Collected data entries:
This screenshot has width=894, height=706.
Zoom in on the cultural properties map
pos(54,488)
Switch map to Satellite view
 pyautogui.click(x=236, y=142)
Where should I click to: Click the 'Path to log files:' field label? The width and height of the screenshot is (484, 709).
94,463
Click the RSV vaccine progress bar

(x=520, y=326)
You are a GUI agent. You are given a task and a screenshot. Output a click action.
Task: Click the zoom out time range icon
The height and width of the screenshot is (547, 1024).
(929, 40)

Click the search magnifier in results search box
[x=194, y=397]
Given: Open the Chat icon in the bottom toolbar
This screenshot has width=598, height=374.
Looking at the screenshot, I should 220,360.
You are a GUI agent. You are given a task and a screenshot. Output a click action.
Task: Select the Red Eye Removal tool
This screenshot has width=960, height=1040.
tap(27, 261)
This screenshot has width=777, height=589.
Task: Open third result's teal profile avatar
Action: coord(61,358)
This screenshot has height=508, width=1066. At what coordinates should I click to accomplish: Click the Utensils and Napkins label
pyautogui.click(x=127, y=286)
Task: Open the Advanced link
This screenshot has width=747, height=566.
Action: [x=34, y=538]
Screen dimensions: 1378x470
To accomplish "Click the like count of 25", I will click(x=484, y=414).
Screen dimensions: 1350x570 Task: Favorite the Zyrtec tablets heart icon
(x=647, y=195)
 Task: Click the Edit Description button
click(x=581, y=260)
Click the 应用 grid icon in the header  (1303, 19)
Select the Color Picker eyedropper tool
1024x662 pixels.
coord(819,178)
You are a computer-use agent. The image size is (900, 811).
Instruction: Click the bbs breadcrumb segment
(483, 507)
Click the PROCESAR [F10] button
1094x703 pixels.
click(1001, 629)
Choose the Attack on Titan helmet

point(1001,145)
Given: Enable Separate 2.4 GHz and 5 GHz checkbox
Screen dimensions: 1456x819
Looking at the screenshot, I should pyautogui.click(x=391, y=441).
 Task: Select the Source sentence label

Exercise goal: Please give the entries above again in full, exactly as written.

Reply to the exercise:
This screenshot has width=894, height=706.
Zoom in on the cultural properties map
pos(54,488)
Switch map to Satellite view
 pyautogui.click(x=236, y=142)
Where should I click to: Click the 'Path to log files:' field label? The width and height of the screenshot is (484, 709).
94,463
Click the RSV vaccine progress bar

(x=520, y=326)
You are a GUI agent. You are given a task and a screenshot. Output a click action.
Task: Click the zoom out time range icon
The height and width of the screenshot is (547, 1024).
(929, 40)

Click the search magnifier in results search box
[x=194, y=397]
Given: Open the Chat icon in the bottom toolbar
This screenshot has width=598, height=374.
Looking at the screenshot, I should 220,360.
You are a GUI agent. You are given a task and a screenshot. Output a click action.
Task: Select the Red Eye Removal tool
This screenshot has width=960, height=1040.
tap(27, 261)
This screenshot has width=777, height=589.
Task: Open third result's teal profile avatar
Action: coord(61,358)
This screenshot has height=508, width=1066. At what coordinates should I click to accomplish: Click the Utensils and Napkins label
pyautogui.click(x=127, y=286)
Task: Open the Advanced link
This screenshot has width=747, height=566.
Action: [x=34, y=538]
Screen dimensions: 1378x470
To accomplish "Click the like count of 25", I will click(x=484, y=414).
Screen dimensions: 1350x570 Task: Favorite the Zyrtec tablets heart icon
(x=647, y=195)
 Task: Click the Edit Description button
click(x=581, y=260)
Click the 应用 grid icon in the header  (1303, 19)
Select the Color Picker eyedropper tool
1024x662 pixels.
coord(819,178)
You are a computer-use agent. The image size is (900, 811).
Instruction: Click the bbs breadcrumb segment
(483, 507)
Click the PROCESAR [F10] button
1094x703 pixels.
click(1001, 629)
Choose the Attack on Titan helmet

point(1001,145)
Given: Enable Separate 2.4 GHz and 5 GHz checkbox
Screen dimensions: 1456x819
Looking at the screenshot, I should pyautogui.click(x=391, y=441).
 Task: Select the Source sentence label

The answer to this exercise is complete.